Id.; see also Thompson v. King, 523 F. Supp. 180, 183 (M.D.Fla.1981) ("3. Defendant King was personally served in the manner prescribed by Fed.R.Civ.P. 4(d)(1), which parallels the manner of in-state service upon an individual prescribed by Florida law. 4. The Deputy United States Marshal who served King was authorized to serve process within the state of South Carolina. It logically follows from these facts that the manner of effecting service upon the defendant herein was proper.").
Therefore, it appears that Florida's statutes governing service of process require out-of-state service to be carried out by persons authorized to conduct such service by the laws of the state where the service will occur. N.C. Gen.Stat. § 1A-1, Rule 4(a) (2009), which governs service of process within North Carolina, states that the "proper person shall be the sheriff of the county where service is to be made or some other person duly authorized by law to serve summons." N.C.G.S. § 1A-1, Rule 4(h) further provides:
When proper officer not available.If at any time there is not in a county a proper officer, capable of executing process, to whom summons or other process can be delivered for service, or if a proper officer refuses or neglects to execute such process, or if such officer is a party to or otherwise interested in the action or proceeding, *339 the clerk of the issuing court, upon the facts being verified before him by written affidavit of the plaintiff or his agent or attorney, shall appoint some suitable person who, after he accepts such process for service, shall execute such process in the same manner, with like effect, and subject to the same liabilities, as if such person were a proper officer regularly serving process in that county.

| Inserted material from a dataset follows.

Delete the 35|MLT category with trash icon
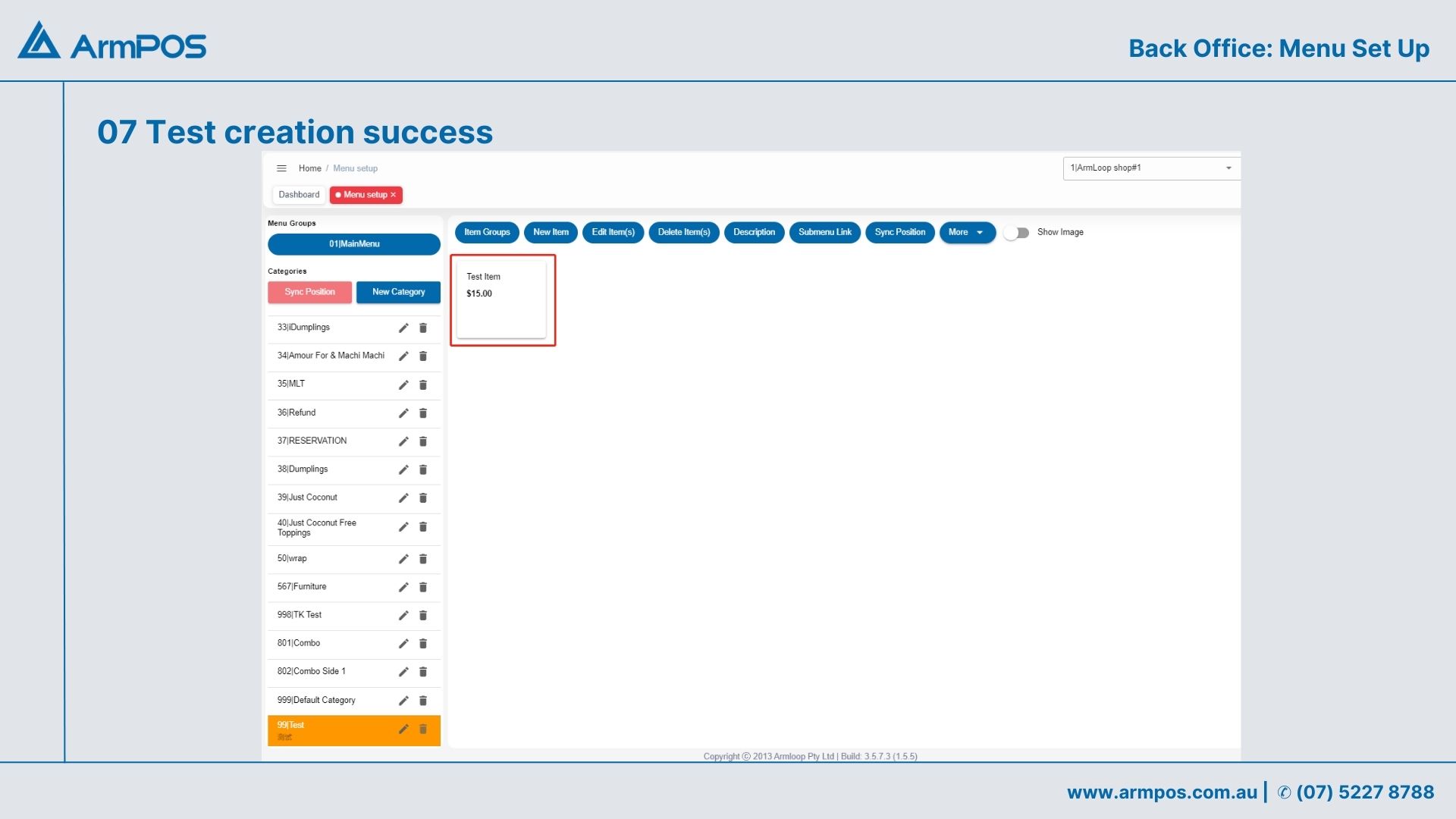 [x=423, y=384]
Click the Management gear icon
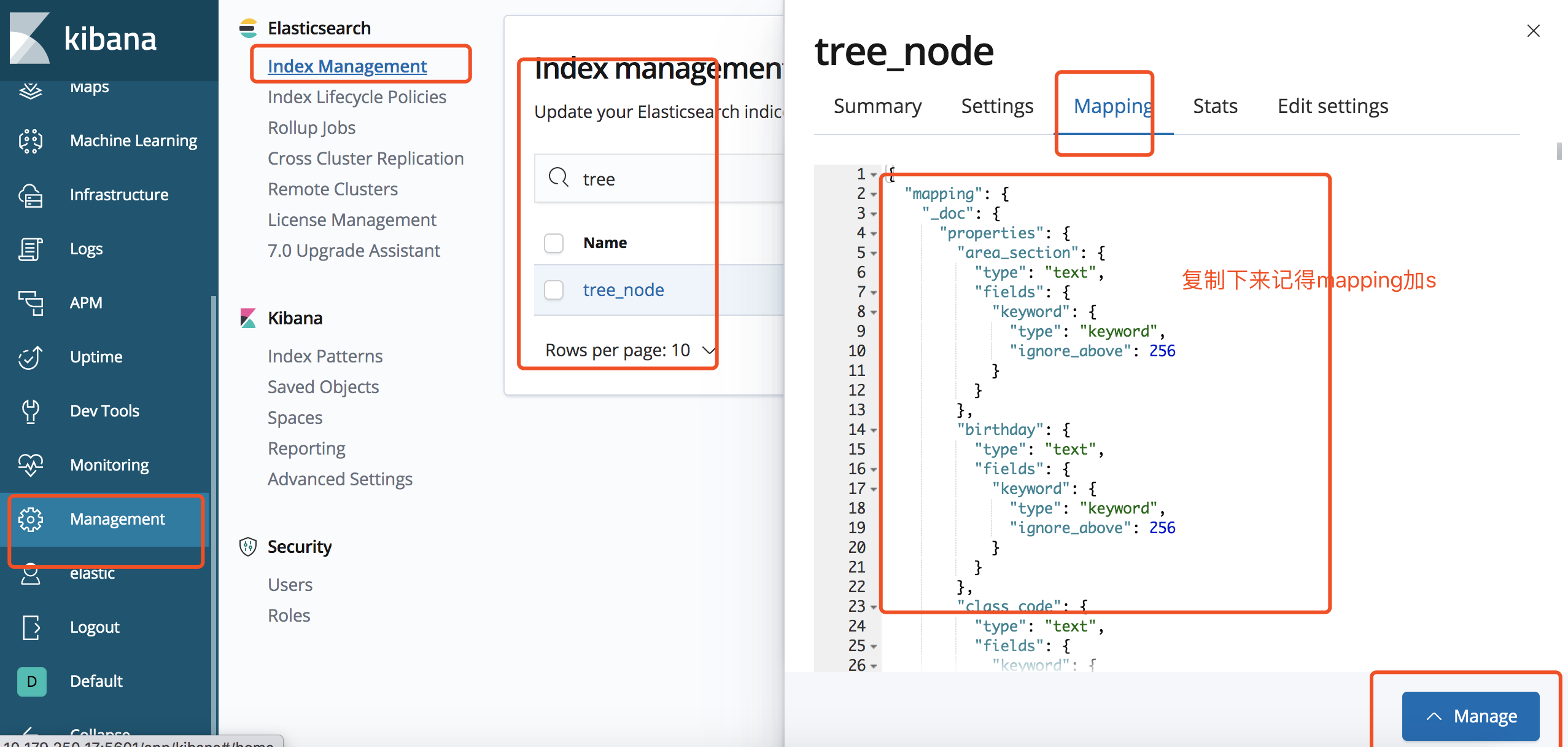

Service must generally be carried out by the sheriff of the county where service is to occur. While the clerk of the issuing court may appoint an alternative person to carry out service, that "[c]lerk is not required or authorized to appoint a private process server as long as the sheriff is not careless in executing process." Williams v. Williams, 113 N.C.App. 226, 229-30, 437 S.E.2d 884, 887 (1994) aff'd, 339 N.C. 608, 453 S.E.2d 165 (1995).

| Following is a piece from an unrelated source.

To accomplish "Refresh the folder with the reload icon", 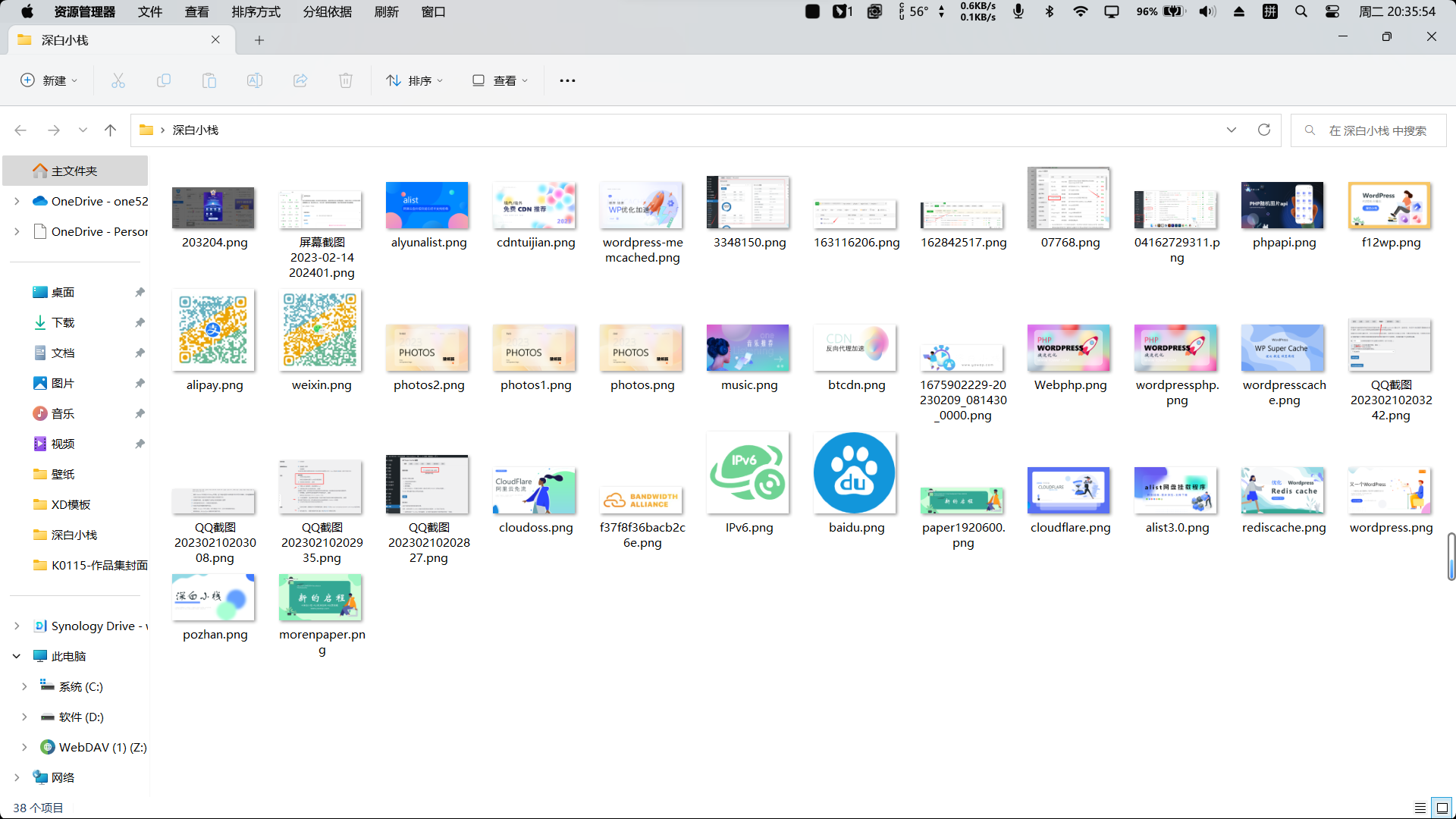I will (x=1264, y=130).
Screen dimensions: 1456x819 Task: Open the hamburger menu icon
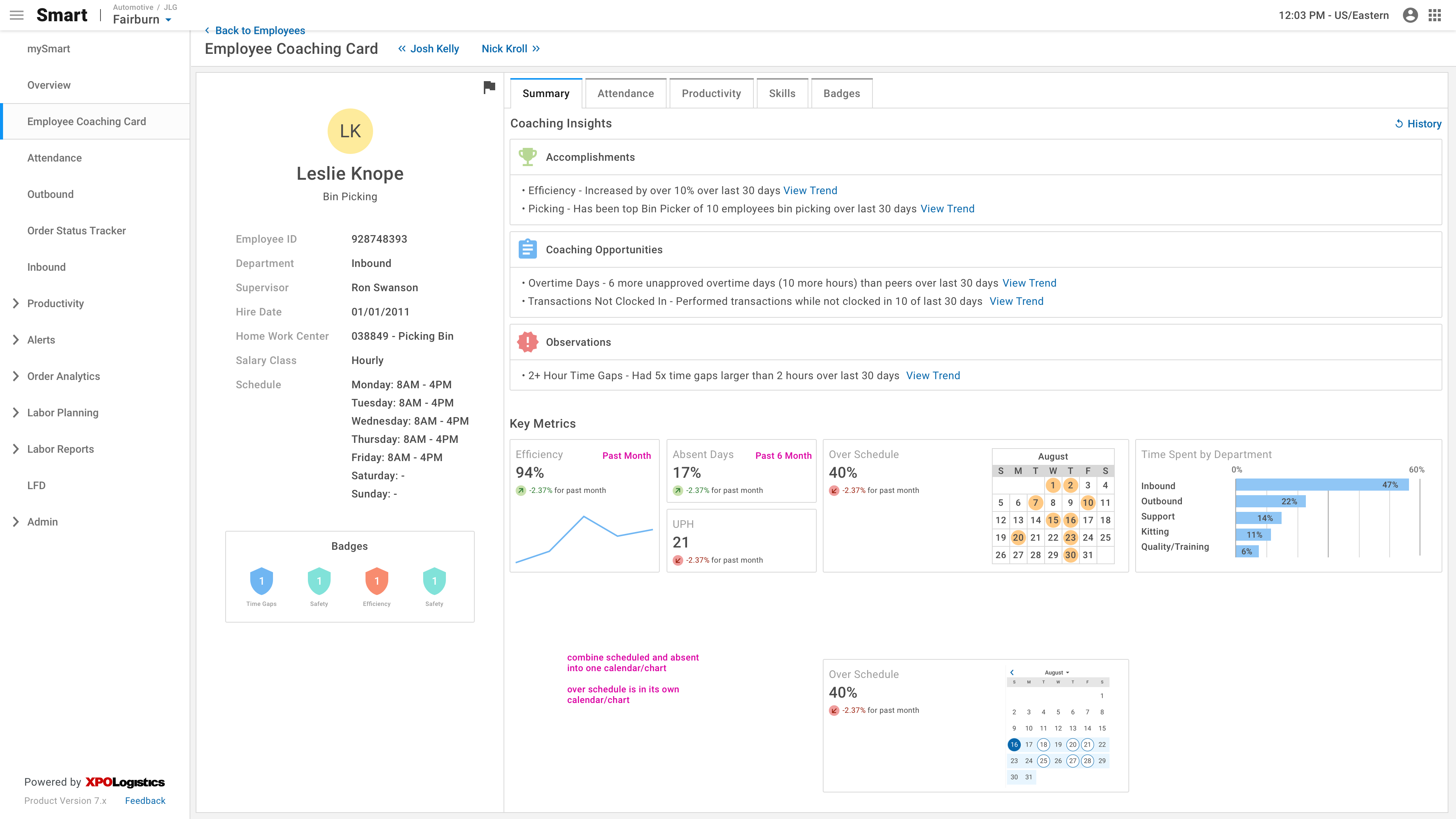tap(17, 15)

There is no evidence in the record that the Clerk of Court for Palm Beach County appointed the process server used in the present case; nor is there any evidence that such an appointment would have been justified by neglect of the sheriff. Rather, the summons was directed to the attention of: "All and Singular the Sheriffs of the State." Thus, in the Florida action, service of process should have been carried out by the Sheriff of Forsyth Countythe sheriff in the county where Plaintiff was to be served. Because service of process was not properly executed, the Palm Beach County Circuit Court was not a court of "competent jurisdiction." See Fender, 130 N.C.App. at 659, 503 S.E.2d at 708. Therefore, the doctrines of res judicata and collateral estoppel do not make the Florida judgment a bar to Plaintiff's complaint. Sawyers, 170 N.C.App. at 31, 612 S.E.2d at 194 (Steelman, J. dissenting). We must therefore reverse the trial court's order granting judgment on the pleadings in this action.
Reversed and remanded.
Chief Judge MARTIN and Judge ERVIN concur.